Seu filho ronca? Triagem pode ser necessária para identificar apneia do sono

         Segundo especialistas da Academia Americana de Pediatria (AAP), todas as crianças e adolescentes que roncam regularmente devem realizar exames periódicos, a fim de prevenir a apneia obstrutiva do sono. Essa condição acontece quando a respiração é bloqueada durante o sono, provocando sintomas como falta de ar, interrupção do sono e dificuldades na aprendizagem. A recomendação integra uma revisão da AAP acerca do diagnóstico e do tratamento da apneia infantil. 

A apneia é a manifestação mais comum dos distúrbios respiratórios, ocorrendo quando a respiração é bloqueada. A pessoa fica sem ar e, por conseguinte, ronca. O problema é geralmente associado à obesidade, a diabetes, à pressão alta, a ataques cardíacos e a derrames. Pesquisas já relacionaram essa desordem com doenças cardiovasculares, depressão e câncer. 

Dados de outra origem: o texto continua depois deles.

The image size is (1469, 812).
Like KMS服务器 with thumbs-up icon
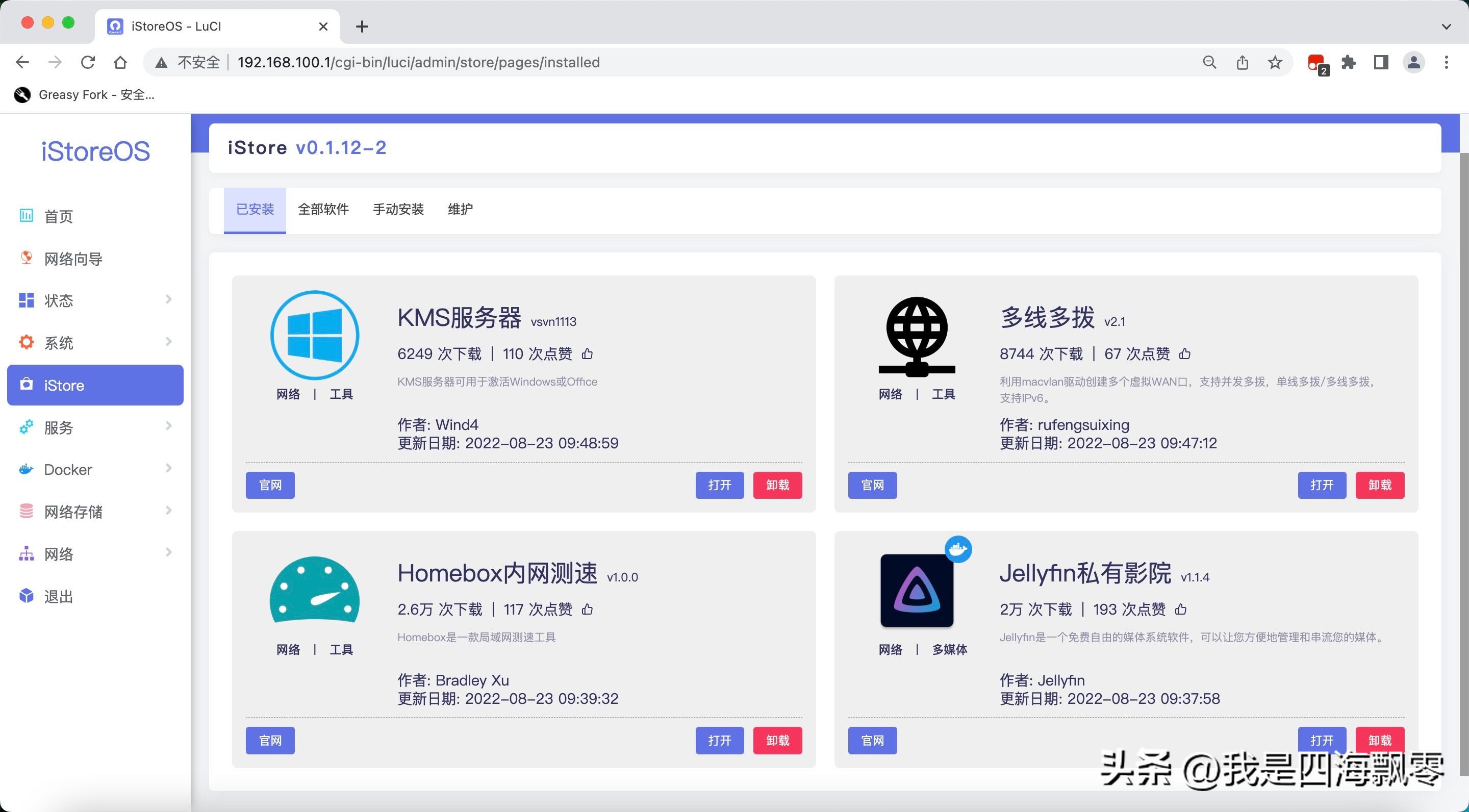588,354
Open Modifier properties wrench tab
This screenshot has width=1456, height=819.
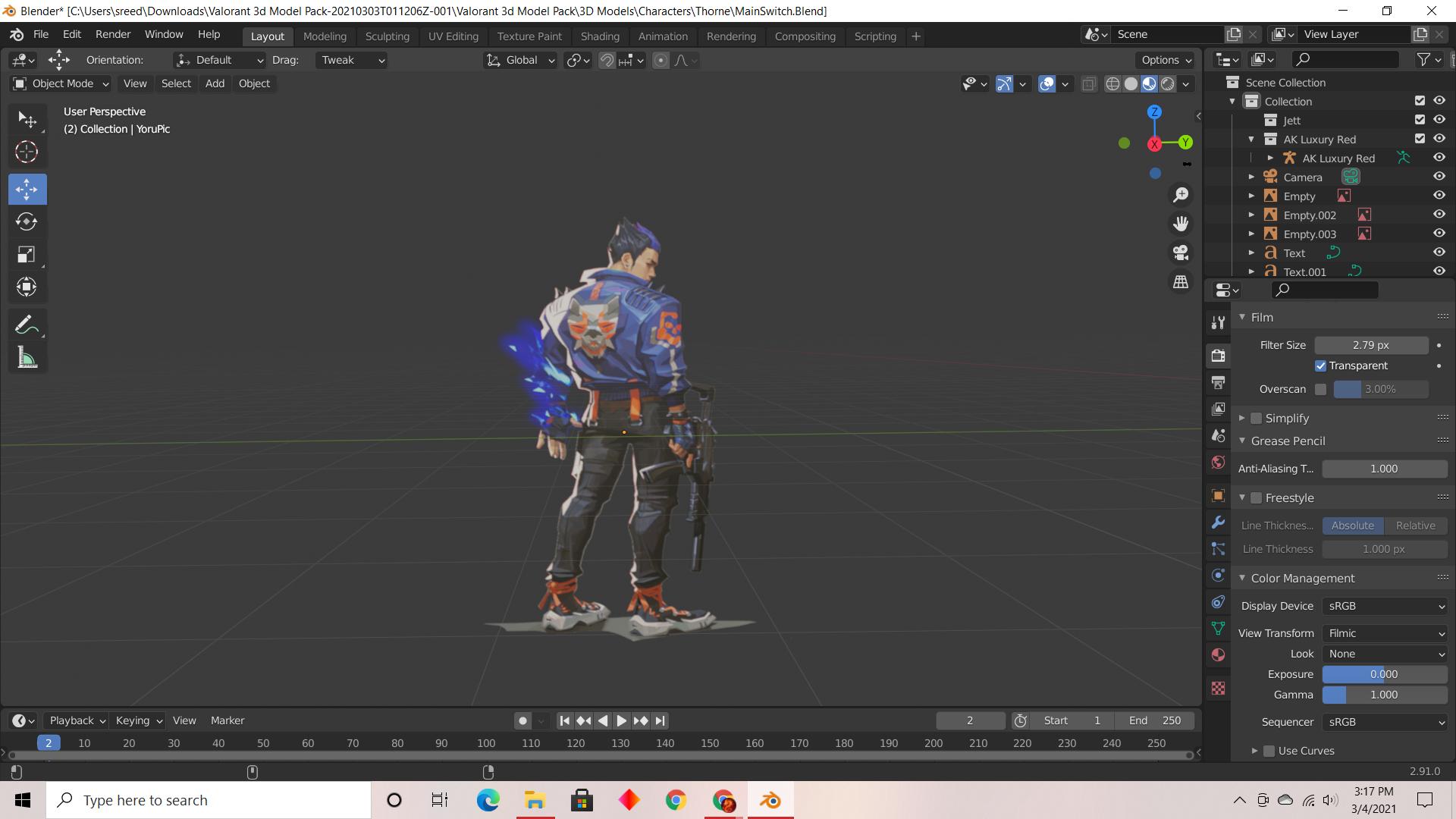(1218, 522)
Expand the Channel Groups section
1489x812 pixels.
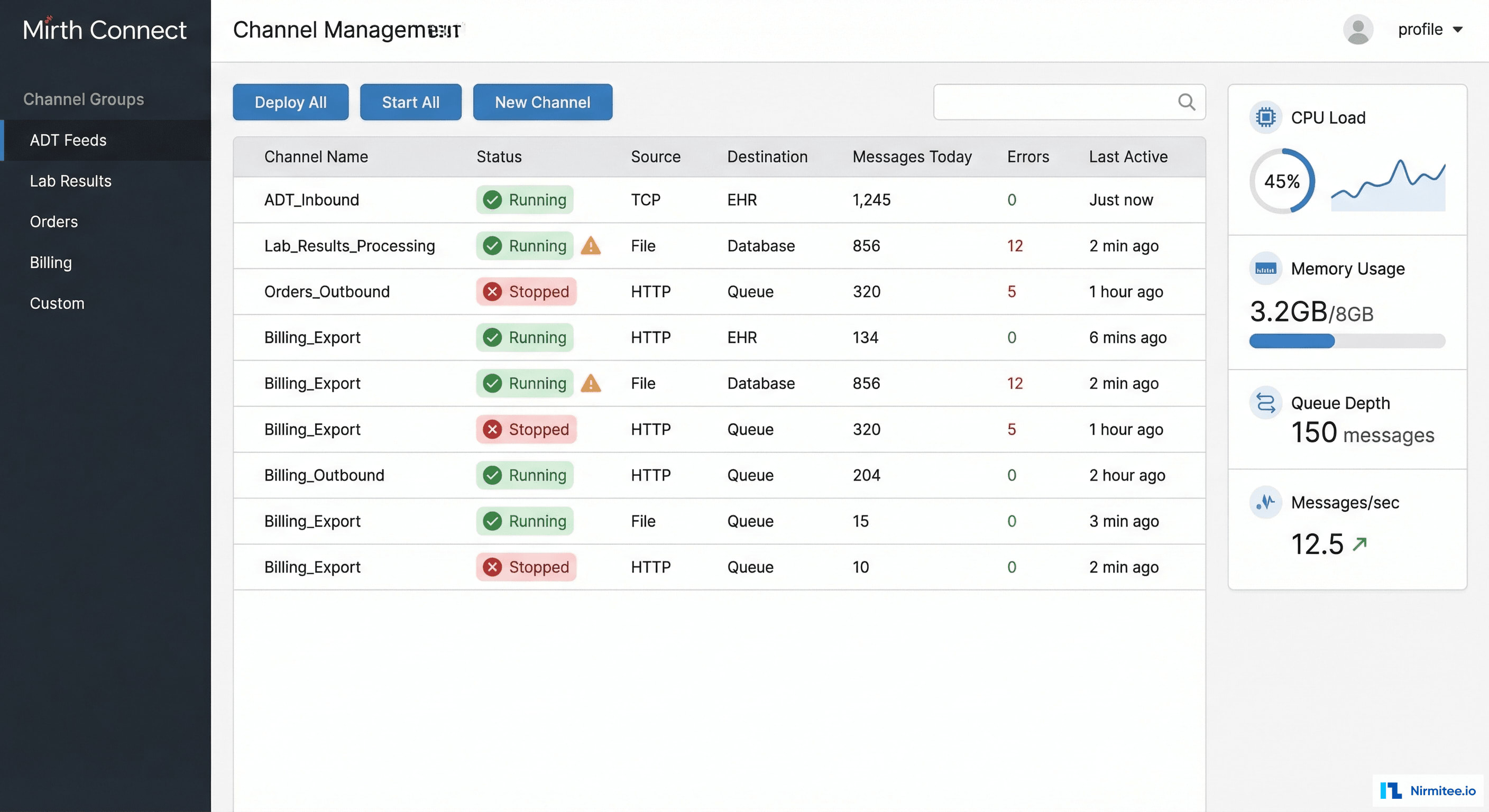[83, 99]
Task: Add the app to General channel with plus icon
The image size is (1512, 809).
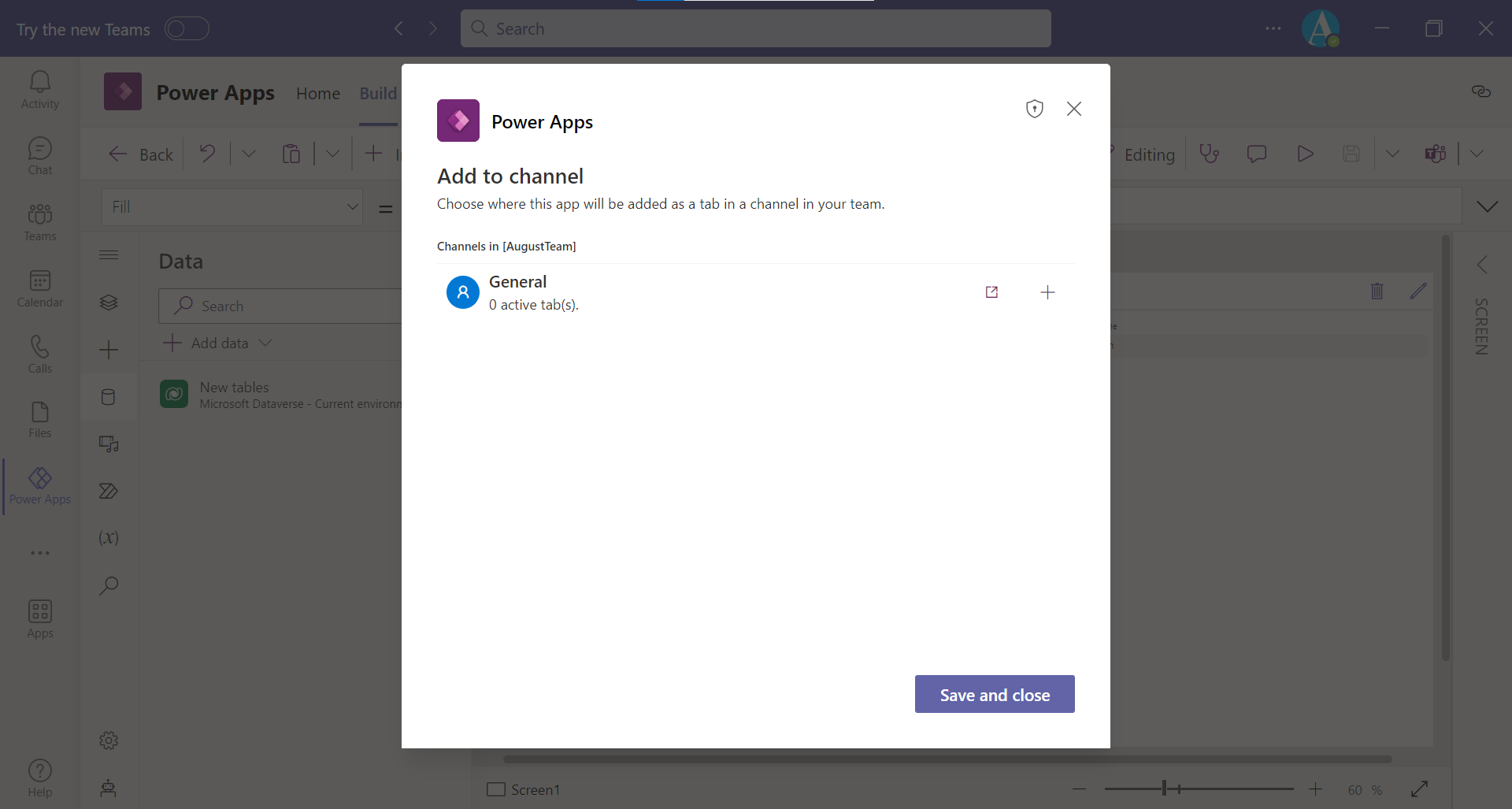Action: (1047, 292)
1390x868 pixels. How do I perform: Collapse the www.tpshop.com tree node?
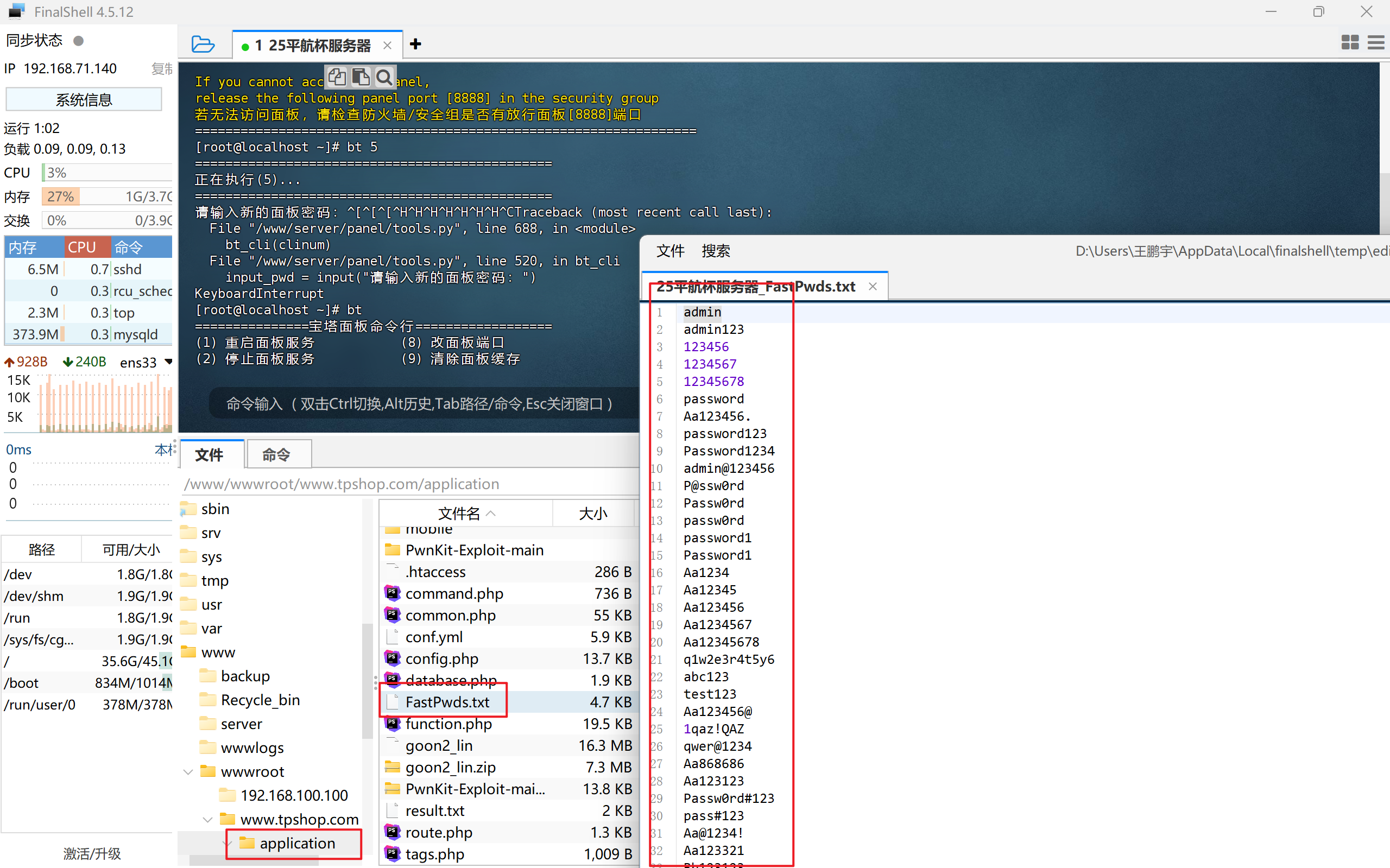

A apneia obstrutiva do sono é também bastante usual, em que há uma obstrução na garganta ou nas vias respiratórias superiores. Em crianças, pode ser provocada pelo aumento das amígdalas ou das adenoides. Nesse sentido, é importante que os jovens com esses sintomas de apneia obstrutiva do sono façam exame laboratorial. Assim, é possível evitar diagnósticos tardios e sequelas deixadas pela falta de tratamento, como distúrbios comportamentais, problemas cardiovasculares e atraso no crescimento da criança. 

Os tratamentos para apneia do sono evoluíram significativamente. A cirurgia de retirada da adenoide (adenotonsilectomia) é eficaz para solucionar e deve ser considerada como o primeiro tratamento. Ademais, a obesidade é um fator de risco ao desenvolvimento de apneia, sendo a redução de peso essencial para uma terapia bem-sucedida.